The pharmacy opened with donated medications from hospitals, pharmacy companies and local doctors.
“We had no money to get started,” he said. “The doctors were really good about prescribing medications we had on hand - a limited formulary.”
Over time that supply grew. The Free Clinic became a United Way Agency, and drug companies continued to develop ways of helping free clinics.
Erb said that from the beginning, “I knew (the clinic) was going to be around a long time.”
Erb, who left the Lynchburg area in 1997, is now senior vice president and chief operating officer of Shore Memorial Hospital in Nassawadox on the Eastern Shore.
He said the Free Clinic succeeded “because of the dedication of the people, the health care workers, who pulled together and made it work. We saw a real need in the Lynchburg area for health care for people who otherwise can’t afford it.
“There was so much commitment of the core group,” he said, every time an obstacle came up, “we figured out how to make it work.”
Nursing services were essential to the Free Clinic success, and Anne Bishop, RN and Lynchburg College faculty member, helped set up the structure. Bishop was interim executive director while the board searched for a new executive director.
In those early times, nurses took patient histories, did vital signs, determined what the problem was, and called the patients into the exam rooms.
The first rooms were bays surrounded by a curtain. “It was a different day from today, thank goodness,” said Bishop.

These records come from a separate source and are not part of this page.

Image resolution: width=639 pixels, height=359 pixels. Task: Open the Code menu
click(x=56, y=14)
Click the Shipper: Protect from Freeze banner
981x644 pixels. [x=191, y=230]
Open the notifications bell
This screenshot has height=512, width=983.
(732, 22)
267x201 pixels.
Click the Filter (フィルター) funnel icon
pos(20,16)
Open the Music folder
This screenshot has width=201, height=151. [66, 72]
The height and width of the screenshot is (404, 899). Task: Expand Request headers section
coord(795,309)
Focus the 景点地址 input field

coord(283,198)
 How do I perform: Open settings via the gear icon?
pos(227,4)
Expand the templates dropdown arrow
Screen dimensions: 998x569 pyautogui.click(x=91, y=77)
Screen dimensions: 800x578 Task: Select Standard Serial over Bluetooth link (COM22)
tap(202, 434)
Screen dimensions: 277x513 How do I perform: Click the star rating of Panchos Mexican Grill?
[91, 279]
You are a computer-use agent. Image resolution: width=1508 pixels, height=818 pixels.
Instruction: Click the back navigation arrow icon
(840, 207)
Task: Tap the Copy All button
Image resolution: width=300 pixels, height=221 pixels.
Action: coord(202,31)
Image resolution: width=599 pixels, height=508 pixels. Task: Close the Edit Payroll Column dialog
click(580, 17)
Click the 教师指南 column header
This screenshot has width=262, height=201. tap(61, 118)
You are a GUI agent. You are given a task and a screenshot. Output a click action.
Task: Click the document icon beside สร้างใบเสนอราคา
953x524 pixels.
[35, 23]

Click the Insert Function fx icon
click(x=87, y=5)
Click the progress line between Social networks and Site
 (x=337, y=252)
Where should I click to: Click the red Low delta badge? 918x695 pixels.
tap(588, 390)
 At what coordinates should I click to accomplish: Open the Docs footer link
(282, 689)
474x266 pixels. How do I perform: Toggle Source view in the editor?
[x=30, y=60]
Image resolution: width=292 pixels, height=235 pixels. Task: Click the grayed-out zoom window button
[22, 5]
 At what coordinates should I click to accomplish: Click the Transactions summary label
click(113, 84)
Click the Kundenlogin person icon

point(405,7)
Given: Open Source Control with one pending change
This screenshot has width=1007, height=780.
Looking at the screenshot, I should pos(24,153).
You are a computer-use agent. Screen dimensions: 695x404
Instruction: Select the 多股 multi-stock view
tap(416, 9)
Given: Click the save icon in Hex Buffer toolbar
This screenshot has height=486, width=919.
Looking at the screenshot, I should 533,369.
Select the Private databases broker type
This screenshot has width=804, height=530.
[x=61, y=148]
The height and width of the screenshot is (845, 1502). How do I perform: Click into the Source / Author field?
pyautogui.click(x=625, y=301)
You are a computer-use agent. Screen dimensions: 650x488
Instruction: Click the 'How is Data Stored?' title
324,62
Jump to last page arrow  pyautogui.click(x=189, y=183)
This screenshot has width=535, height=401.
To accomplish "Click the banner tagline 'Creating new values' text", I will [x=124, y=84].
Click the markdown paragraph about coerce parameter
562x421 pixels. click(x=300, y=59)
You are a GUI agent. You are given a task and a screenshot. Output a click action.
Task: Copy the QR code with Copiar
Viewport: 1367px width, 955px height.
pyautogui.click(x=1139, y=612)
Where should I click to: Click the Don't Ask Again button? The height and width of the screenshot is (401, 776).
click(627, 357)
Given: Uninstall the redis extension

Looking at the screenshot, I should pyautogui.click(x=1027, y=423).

The Free Clinic has flourished because of the need “for people who have no money even though they work, no money for health care - they have to eat, have a roof over their heads, a way to get to work, and clothes to wear,” she said. “There’s not much left over for medical care.”
The Clinic has also always worked to provide an environment that is personable, not judgmental, not demeaning, “but an environment where people are accepted for who they are, or where they are in life, no matter what circumstances got them there.”